$a,b,c,d>0$ and $abcd=1$ prove $\sum \frac {1}{(1+a)(1+a^2)} \ge 1$

Question

If $a,b,c,d>0$ and $abcd=1$ prove: $$\sum \frac{1}{(1+a)(1+a^2)}\ge 1$$ Here's my solution: I try to prove it by reverse: $$3\ge\sum\frac{a^3+a^2+a}{(a+1)(a^2+1)}$$Then by AM-GM: $$3\ge\sum\frac{a(1+a+a^2)}{2a(a+1)}$$$$$6\ge\sum\frac{1+a+a^2}{a+1}$$

Then We need to prove: $$2\ge\sum\frac{a^2}{a+1}$$ This inequality but I still can't prove it. I don't know the last inequality is right or wrong.
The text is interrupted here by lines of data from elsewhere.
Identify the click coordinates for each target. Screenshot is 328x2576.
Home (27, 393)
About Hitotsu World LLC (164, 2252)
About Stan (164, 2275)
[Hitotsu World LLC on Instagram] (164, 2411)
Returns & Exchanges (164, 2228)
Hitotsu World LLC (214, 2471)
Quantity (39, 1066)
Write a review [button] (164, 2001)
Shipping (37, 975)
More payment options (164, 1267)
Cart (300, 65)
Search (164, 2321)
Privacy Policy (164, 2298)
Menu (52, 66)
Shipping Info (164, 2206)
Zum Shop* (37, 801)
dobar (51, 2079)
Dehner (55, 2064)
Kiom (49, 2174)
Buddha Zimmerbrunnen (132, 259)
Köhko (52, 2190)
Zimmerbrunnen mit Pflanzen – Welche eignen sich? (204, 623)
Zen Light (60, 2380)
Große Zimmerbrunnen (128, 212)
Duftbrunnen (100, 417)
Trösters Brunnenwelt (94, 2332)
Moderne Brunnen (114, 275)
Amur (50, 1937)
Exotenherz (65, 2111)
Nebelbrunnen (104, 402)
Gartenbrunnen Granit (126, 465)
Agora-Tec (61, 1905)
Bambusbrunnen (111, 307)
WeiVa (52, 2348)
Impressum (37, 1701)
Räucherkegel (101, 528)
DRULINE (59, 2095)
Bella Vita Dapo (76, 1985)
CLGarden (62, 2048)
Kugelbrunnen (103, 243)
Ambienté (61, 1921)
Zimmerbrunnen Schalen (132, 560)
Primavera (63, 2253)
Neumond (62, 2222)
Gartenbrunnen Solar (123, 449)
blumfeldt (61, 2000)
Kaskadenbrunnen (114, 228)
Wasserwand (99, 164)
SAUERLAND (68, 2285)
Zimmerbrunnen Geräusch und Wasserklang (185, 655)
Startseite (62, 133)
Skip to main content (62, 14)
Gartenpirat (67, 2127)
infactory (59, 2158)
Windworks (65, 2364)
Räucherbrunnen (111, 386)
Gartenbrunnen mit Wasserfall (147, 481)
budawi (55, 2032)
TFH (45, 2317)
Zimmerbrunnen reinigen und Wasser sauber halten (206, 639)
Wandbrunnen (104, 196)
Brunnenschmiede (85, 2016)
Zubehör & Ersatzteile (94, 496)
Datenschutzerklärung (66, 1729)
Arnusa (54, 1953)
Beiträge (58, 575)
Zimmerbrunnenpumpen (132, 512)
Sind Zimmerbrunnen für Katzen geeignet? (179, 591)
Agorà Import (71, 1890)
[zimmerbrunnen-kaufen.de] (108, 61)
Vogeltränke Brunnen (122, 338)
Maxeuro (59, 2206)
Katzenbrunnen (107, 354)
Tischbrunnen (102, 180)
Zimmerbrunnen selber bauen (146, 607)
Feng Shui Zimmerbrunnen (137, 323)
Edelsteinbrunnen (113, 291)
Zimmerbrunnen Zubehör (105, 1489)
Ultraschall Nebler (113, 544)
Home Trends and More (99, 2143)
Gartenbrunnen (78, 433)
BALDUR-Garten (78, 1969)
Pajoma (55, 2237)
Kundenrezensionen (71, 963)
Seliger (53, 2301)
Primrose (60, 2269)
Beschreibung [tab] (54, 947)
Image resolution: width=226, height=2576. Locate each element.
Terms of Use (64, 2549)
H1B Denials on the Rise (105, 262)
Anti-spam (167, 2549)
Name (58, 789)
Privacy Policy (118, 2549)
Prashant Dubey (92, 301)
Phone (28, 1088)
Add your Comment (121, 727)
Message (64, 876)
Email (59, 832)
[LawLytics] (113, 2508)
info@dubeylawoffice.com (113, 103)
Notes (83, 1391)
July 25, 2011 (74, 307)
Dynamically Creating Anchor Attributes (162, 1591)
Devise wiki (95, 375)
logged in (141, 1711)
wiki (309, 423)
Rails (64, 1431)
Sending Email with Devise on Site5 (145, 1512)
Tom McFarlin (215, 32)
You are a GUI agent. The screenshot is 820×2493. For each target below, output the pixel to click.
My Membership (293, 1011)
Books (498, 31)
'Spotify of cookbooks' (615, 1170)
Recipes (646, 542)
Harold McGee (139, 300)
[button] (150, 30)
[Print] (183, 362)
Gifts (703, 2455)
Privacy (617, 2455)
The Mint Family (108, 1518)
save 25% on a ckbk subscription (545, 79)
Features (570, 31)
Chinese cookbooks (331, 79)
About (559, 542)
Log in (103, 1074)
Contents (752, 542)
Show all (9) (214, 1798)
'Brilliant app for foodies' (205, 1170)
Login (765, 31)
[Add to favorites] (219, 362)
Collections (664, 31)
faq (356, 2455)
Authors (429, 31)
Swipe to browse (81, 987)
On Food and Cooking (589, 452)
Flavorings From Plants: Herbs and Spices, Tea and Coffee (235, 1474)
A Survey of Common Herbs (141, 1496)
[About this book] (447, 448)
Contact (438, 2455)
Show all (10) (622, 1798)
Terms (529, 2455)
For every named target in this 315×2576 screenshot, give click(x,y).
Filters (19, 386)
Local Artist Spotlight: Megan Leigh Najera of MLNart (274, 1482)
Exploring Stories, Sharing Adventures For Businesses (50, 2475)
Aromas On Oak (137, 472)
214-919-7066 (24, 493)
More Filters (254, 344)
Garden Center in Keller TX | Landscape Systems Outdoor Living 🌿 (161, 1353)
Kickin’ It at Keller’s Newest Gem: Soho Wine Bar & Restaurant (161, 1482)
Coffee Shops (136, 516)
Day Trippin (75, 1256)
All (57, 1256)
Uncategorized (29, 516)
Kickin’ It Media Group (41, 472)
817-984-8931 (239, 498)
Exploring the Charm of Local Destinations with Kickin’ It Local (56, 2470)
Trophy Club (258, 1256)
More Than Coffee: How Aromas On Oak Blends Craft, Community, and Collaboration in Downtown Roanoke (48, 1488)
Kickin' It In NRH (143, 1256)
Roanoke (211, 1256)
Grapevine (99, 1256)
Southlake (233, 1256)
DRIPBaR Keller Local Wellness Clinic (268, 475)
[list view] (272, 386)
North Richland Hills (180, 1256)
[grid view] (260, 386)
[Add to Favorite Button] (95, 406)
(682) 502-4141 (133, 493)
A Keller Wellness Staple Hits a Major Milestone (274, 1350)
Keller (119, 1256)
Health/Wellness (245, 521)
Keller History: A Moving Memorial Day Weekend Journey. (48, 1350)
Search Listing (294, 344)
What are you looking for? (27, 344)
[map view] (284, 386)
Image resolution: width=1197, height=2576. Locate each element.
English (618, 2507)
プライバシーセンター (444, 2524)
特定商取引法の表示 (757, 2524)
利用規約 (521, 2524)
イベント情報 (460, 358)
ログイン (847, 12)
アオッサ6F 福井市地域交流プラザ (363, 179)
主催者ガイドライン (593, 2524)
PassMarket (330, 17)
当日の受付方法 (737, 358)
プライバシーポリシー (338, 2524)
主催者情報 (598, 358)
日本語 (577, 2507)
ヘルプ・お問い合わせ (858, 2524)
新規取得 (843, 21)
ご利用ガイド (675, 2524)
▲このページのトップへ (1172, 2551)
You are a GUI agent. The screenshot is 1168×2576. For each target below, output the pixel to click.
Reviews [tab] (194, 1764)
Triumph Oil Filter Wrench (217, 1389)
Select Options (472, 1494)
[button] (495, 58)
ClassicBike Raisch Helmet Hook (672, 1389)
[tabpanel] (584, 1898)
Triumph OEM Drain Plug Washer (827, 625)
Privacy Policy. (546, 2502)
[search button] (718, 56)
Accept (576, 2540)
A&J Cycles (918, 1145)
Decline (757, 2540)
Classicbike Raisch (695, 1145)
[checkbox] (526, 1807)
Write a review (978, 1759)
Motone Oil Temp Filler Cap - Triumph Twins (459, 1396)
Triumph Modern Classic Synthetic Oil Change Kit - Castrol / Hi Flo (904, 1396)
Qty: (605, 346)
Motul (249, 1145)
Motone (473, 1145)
There's another solution from another user @Michael Rozenberg by Vasc's RCF theorem.

Answer 1

The inequality $\sum\limits_{cyc}\frac{a^2}{a+1}\leq2$ is wrong.

Try $b=c=d\rightarrow0^+$ and $a\rightarrow+\infty$.

The starting inequality we can prove also by the following two inequalities. $$\frac{1}{(a^2+1)(a+1)}+\frac{1}{(b^2+1)(b+1)}\geq\frac{1}{1+\sqrt{a^3b^3}}$$ and $$\frac{1}{(c^2+1)(c+1)}+\frac{1}{(d^2+1)(d+1)}\geq\frac{1}{1+\sqrt{c^3d^3}}$$ and the rest is smooth.